A cylinder head is a part of the cylinder where the piston exerts pressure to compress the gases for combustion. You can detect problems with your car cylinder by the odour it produces. A strong sweet odour means that the coolant is leaking into the cylinder. Grey smoke also points towards a cylinder problem. If you're thinking of replacing it, then here are a number of tips to make the process seamless. Remember to consult your manufacturer's instructions, because not all engines are equal.
Know your vehicle model
Purchase the cylinder head of the exact model of your vehicle. That way, you'll have a seamless experience. When you start taking your engine apart, don't mix up the new and old parts. It should be possible to match all the parts of the cylinder head down to the last bolt. Any mismatch is a sign that you didn't get the right head. Vehicles are different, and the gasket and cylinder head designs have milled surfaces that are to connect perfectly to other parts of the vehicle. This won't be the case if you don't purchase the right head.

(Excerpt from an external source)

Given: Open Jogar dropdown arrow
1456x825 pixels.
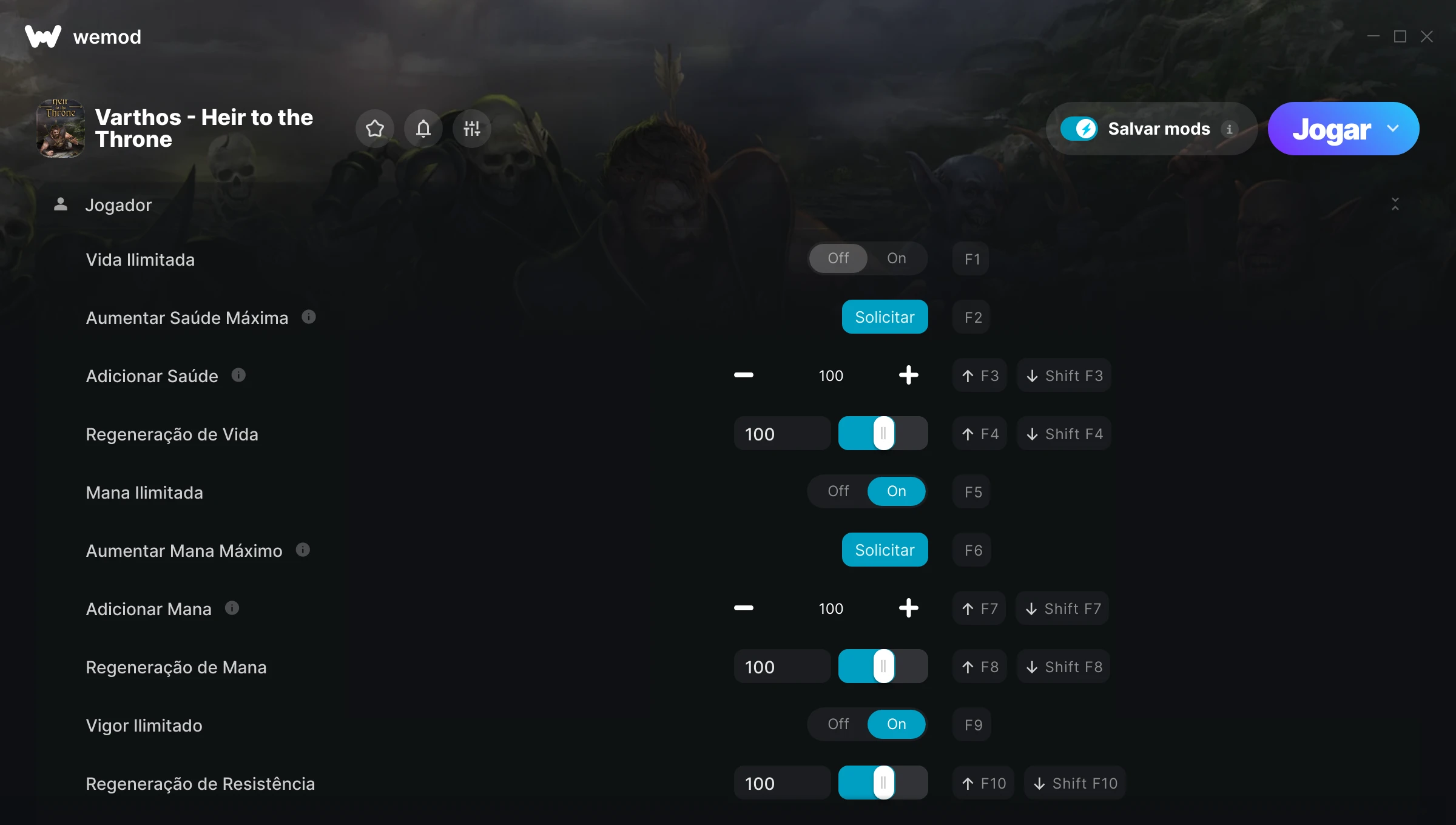Looking at the screenshot, I should (1393, 129).
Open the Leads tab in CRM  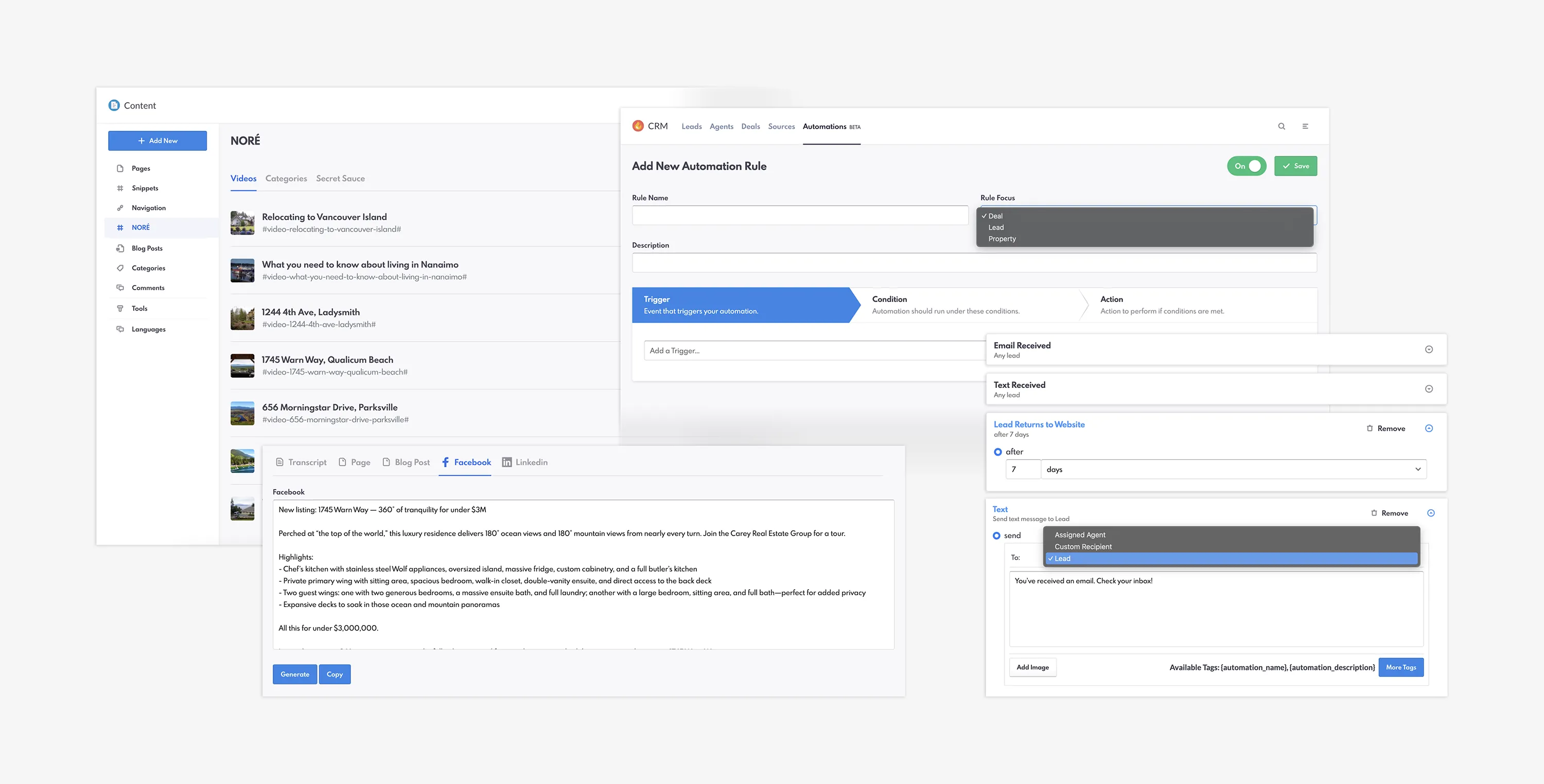click(x=691, y=127)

Caution when bleeding the coolant
When draining the coolant, follow your manufacturer's guidelines. Avoid draining the coolant before your engine cools completely. Draining the coolant too soon may lead to warping of the cylinder head or engine block.
Clean the cylinder head
After getting things apart, ensure that you clean the new cylinder head and gasket thoroughly before placing it back on. Foreign material on cylinder head would lead to an improper seal and may even pave the way for leakages.
Avoid using wire brushes or metallic scrapers as they may indent the cylinder head aluminium. The indent may eventually cause leakages on the head gasket or scratch the combustion chambers.
Use a cleaning solvent to soften the material deposits and then get rid of them using a plastic or wooden scraper. A wet cloth could also help.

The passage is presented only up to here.